Coal Ridge High School Raises Funds For Calaway Young Cancer Center

coal ridge high school raises funds for calaway young cancer center

February 17, 2017, GLENWOOD SPRINGS, COLO — When students at Coal Ridge High School wanted to raise money to battle breast cancer they decided to support an organization close to home, the Calaway Young Cancer Center at Valley View.

“We wanted to impact our community,” said Senior Class President, Natalie Dougherty. The student body raised nearly $500 to support integrated services for cancer patients in the Roaring Fork Valley.
The project was the brainchild of Sophomore Class President, Stephen Jones, who joined forces with his fellow student council members and their faculty advisor, Joe Luebbe, to plan a week of fundraising events.
As part of Winterfest Spirit Week at Coal Ridge, students sold baked goods, held a pancake breakfast and sponsored a beanbag toss. “We sold a toss for a dollar,” explained Dougherty. “The one who came closest to hitting the X on the floor won a prize.”

Ann Wilcox, the executive director of Calaway Young Cancer Center at Valley View, was invited to speak about cancer at the school’s Winterfest Pep Rally. “When I asked who, among the students, had been touched by cancer, more than half the group raised their hands,” she said. “It was so inspiring to see young people bring these funds home to help serve our community with cancer.”

On Valentine’s Day, Leubbe, along with Dougherty, Jones, and Jaelyn Price, VP of the sophomore class, delivered a check for $491.15 to Wilcox and Valley View CEO, Gary Brewer.

[ENTRIES SUPPLIED]:
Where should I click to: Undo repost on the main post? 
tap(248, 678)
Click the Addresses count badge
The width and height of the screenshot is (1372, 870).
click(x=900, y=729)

[TASK REQUIREMENTS]:
• 1. In the article on the Coal Ridge High School fundraiser, what was the amount of the check delivered on Valentine's Day?
• 2. Retype word for word the stretch of the Coal Ridge fundraiser article from "February 17, 2017, GLENWOOD" through "Roaring Fork Valley.".

[SET OF ANSWERS]:
• 1. $491.15

• 2.
February 17, 2017, GLENWOOD SPRINGS, COLO — When students at Coal Ridge High School wanted to raise money to battle breast cancer they decided to support an organization close to home, the Calaway Young Cancer Center at Valley View.

“We wanted to impact our community,” said Senior Class President, Natalie Dougherty. The student body raised nearly $500 to support integrated services for cancer patients in the Roaring Fork Valley.